Both SSDI and SSI are administered as well as managed by the Social Security Administration. Furthermore, even the medical eligibility for the disability in both cases is determined in the same process. However, they are still quite different and thus, they exist as two individual programs.
SSI in Brief
Supplemental Security Income is a program that is strictly based on needs. Besides, they are also closely associated with income and assets. Also, SSI is funded by the general fund taxes and not by the Social Security trust fund.
SSI is also said to be “means-tested program,” which implies that it does not depend on work history, but solely depends on financial need. If you want to claim SSI income requirements, your total assets must worth less than $2,000 or less than $3,000 if you are a couple. Besides, you should have a very limited income.
The disabled people who are eligible for SSI, based on their income, shall also receive Medicaid in the state they reside in.
What’s with SSDI?
Social Security Disability Attorney UtahInsurance is a disability grant that is credited through payroll taxes. SSDI recipients are known to be “insured” because they have worked for a certain period of time and also contribute to the Social Security trust fund, in the form of FICA Social Security taxes.
The candidates qualifying for SSDI candidates must be younger than 65. Furthermore, they must also have earned a specific number of “work credits.” Once an individual completes two years from the date he had started receiving SSDI, the disabled person will become eligible for Medicare.

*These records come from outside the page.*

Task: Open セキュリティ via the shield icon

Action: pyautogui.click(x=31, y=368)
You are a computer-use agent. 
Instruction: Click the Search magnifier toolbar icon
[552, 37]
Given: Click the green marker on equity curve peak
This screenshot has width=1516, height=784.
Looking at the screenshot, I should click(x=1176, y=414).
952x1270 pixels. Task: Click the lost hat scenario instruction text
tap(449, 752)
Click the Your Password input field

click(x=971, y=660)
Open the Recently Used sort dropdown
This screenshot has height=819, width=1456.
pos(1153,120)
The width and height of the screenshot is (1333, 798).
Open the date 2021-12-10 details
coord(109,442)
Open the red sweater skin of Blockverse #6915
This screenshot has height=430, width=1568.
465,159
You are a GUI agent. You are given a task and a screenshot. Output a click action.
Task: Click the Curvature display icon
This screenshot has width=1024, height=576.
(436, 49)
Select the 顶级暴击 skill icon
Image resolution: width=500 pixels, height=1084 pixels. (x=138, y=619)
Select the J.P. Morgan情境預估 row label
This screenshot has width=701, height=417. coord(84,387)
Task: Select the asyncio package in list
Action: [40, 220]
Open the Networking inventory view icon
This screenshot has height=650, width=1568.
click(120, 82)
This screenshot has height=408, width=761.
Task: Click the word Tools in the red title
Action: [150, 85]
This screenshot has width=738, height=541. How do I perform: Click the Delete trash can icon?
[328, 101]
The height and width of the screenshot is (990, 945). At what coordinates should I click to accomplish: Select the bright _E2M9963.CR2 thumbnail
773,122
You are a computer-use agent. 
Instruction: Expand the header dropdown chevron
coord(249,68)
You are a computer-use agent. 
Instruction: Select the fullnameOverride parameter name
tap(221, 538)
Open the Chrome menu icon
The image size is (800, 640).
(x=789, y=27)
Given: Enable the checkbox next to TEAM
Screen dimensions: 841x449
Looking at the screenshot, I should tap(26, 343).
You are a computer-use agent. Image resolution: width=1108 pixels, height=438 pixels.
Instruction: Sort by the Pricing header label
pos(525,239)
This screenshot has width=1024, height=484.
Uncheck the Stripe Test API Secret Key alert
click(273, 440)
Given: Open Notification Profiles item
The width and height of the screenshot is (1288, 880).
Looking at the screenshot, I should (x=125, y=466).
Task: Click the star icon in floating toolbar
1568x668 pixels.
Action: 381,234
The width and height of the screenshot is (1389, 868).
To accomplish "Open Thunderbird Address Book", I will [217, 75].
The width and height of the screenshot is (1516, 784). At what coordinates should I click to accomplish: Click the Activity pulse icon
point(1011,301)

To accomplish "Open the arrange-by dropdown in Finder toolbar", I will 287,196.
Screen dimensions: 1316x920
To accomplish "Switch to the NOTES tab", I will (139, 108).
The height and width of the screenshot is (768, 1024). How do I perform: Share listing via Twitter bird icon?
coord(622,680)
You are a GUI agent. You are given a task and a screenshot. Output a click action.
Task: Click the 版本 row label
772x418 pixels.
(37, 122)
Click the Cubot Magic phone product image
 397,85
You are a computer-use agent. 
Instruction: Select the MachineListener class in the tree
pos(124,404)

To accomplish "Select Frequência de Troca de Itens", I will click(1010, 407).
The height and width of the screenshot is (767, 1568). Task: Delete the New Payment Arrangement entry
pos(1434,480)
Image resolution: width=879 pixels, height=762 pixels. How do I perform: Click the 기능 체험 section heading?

Under SSDI, the spouse of the disabled person and the children dependents can receive partial dependent benefits. These benefits are termed as auxiliary benefits. However, only the adults, who are over the age of 18, are eligible to receive the SSDI disability benefit.
To receive SSDI, you have to wait for five months. In other words, SSA would not be paying you benefits for the first five months after you become disabled. Once the waiting period is over, you would be receiving the benefits. However, the amount of the monthly benefits that you will receive will depend on your earnings record. This is quite similar to the Social Security retirement benefit.